Section 481—Adjustments required by changes in method of accounting

Section 481 provides that "in computing the taxpayer's taxable income for any taxable year, if such computation is under a method of accounting different from the method under which the taxpayer's taxable income for the preceding year was computed, then there shall be taken into account those adjustments which are determined to be necessary solely by reason of the change in order to prevent amounts from being duplicated or entirely omitted."

On page A164 of the report of the Committee on Ways and Means of the House of Representatives, it is stated, "It is only those omissions or doubling ups which are due to the change in method which must be adjusted."

Such a provision, however, will apply inequitably to taxpayers whose accounting is prescribed by the Federal Power Commission and by the various State regulatory commissions.

For example, for some years natural gas companies subject to regulation by the Federal Power Commission or State public service commissions have been storing natural gas underground in depleted gas sands or other formations favorable for the storage of gas.

Under the uniform system of accounts prescribed for natural gas companies by the Federal Power Commission, it has been provided that the inventory of gas stored underground shall be priced at cost and that "transmission expenses for facilities used in moving the gas to the storage area and expenses of storage facilities shall not be included in the inventory of gas except as may be authorized by the Commission."

It is believed that this method meets the requirement of section 22 (c) of the 1939 code and section 471 of the proposed new code in that it conforms to the best accounting practice in the trade or business and most clearly reflects the income.

The Federal Power Commission has proposed a change of accounting practice in its docket R-130, in which the cost of transmission and storage would be added to the cost of the inventories of gas stored.

If the Federal Power Commission's proposed rule should be adopted, the Secretary or his delegate might consider the accounting change one that would authorize the application of section 481 and would make retroactive adjustments of inventories vastly exceeding the amount of such adjustments effected and recognized by the Federal Power Commission. For example, even though the Federal Power Commission's change would take effect with only the inventory increments in the current year, the Secretary or his delegate might undertake like adjustments for periods of years prior thereto.

To avoid this result, there should be a clear expression in the code that an accounting change instituted by a regulatory authority and in turn elected by the taxpayer or imposed by the Secretary or his delegate, shall have no greater retroactive effect than that created by the regulatory authority.

This may be accomplished by adding to subsection (b) of section 481 the following:

“(3) The change in the method of accounting is required by a regulatory authority having jurisdiction over the rates of the corporation, the adjustments taken into account under subsection (a) shall have no greater retroactive effect than that created by the regulatory authority."

Section 1341-Computation of tax where taxpayer restores substantial amount held under claim of right

Section 1341 provides for an alternative computation of tax where a taxpayer restores a substantial amount which was included in gross income for a prior taxable year because it appeared that the taxpayer had an unrestricted right to the item of income.

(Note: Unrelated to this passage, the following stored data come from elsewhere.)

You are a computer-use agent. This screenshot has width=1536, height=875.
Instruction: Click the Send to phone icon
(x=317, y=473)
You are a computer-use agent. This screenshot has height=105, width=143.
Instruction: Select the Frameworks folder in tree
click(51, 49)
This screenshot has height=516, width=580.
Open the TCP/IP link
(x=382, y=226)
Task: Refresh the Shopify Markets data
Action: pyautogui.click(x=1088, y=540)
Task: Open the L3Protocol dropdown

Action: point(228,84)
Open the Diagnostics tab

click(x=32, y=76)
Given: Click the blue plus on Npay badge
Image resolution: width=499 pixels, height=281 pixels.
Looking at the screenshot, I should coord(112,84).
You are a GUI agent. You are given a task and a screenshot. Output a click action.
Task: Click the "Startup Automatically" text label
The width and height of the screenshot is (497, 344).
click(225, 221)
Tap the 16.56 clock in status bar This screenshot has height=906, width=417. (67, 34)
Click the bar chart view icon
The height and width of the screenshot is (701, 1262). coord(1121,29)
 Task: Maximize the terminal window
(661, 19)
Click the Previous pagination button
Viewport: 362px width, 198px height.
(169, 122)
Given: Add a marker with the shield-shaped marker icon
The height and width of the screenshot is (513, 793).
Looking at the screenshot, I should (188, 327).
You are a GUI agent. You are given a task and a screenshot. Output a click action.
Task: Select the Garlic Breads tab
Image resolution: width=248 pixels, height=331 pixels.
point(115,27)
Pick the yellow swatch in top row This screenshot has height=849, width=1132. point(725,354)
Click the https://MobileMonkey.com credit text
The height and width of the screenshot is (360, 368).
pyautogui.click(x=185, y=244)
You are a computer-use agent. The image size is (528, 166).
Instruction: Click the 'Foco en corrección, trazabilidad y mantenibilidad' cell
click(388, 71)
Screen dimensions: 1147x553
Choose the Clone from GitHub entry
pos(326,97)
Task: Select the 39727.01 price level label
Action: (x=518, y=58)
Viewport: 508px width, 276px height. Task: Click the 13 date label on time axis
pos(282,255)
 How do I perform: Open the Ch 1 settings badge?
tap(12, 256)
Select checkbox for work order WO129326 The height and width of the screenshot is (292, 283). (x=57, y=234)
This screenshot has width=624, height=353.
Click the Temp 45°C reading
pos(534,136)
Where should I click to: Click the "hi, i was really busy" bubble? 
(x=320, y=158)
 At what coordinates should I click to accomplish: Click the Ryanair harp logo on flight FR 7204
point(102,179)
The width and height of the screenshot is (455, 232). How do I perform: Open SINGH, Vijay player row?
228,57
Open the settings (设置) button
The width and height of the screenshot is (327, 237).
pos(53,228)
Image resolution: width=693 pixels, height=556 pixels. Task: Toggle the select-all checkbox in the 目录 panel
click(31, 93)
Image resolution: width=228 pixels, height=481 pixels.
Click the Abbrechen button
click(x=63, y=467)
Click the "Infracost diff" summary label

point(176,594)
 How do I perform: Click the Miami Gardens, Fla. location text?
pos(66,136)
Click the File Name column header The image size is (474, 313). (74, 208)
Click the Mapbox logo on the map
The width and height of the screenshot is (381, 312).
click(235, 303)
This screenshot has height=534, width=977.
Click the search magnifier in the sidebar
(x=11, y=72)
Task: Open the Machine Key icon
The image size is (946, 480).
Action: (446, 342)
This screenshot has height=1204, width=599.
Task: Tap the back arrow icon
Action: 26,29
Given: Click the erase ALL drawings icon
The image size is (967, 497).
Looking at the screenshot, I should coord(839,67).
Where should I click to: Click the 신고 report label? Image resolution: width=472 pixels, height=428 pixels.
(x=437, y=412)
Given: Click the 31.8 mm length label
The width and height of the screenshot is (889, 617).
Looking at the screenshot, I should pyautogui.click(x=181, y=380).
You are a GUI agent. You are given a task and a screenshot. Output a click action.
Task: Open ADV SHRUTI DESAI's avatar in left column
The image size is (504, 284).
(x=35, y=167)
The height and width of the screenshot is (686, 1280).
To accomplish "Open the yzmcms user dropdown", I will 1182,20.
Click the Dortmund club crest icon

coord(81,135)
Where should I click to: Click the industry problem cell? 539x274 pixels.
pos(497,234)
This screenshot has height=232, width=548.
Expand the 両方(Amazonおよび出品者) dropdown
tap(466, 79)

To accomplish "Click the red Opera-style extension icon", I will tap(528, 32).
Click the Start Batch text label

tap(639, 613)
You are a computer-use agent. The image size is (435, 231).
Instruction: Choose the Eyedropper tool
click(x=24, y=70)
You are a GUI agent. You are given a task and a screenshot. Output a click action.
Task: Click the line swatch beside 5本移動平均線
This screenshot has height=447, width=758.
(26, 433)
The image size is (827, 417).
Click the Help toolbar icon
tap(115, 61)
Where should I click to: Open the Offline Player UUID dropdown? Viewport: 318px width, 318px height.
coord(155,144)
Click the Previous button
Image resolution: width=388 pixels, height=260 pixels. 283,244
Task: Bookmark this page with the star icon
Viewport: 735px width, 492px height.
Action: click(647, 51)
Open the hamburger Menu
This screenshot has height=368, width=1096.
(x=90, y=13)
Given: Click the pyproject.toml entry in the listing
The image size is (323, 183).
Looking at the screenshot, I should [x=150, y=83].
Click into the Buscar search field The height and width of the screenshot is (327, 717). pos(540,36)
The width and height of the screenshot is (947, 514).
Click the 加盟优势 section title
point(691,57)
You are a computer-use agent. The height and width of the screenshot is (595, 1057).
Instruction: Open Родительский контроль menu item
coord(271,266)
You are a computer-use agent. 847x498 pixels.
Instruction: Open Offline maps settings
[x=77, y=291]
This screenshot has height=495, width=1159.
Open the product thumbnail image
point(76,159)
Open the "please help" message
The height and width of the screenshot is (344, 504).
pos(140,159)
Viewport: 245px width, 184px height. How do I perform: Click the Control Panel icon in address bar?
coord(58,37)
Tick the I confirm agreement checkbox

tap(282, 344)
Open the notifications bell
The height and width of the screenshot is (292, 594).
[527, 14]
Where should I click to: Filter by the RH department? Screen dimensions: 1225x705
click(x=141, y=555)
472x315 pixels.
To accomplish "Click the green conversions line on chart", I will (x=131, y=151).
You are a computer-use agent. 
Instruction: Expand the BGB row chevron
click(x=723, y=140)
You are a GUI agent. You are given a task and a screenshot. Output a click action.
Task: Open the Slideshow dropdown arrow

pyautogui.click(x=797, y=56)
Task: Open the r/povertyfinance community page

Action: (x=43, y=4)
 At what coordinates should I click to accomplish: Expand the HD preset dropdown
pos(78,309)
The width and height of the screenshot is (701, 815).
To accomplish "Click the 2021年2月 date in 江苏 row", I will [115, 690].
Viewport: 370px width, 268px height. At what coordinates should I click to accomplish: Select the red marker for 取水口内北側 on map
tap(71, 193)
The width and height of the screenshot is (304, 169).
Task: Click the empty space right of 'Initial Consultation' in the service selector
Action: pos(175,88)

The section is specifically made inapplicable to sales of stock in trade or property of a kind properly includible in inventory. The report of the Committee on Ways and Means of the House of Representatives at page A294 indicates that the reason for this is that "an accrual basis taxpayer may instead estimate sales returns and guaranties in accordance with section 462."

Taxpayers subject to regulation are frequently in the position of collecting revenue during a period in which their rates are under review by a regulatory authority. As the result of the decision of the regulatory authority, they may be required to refund to their customers amounts included in gross income in a prior taxable year.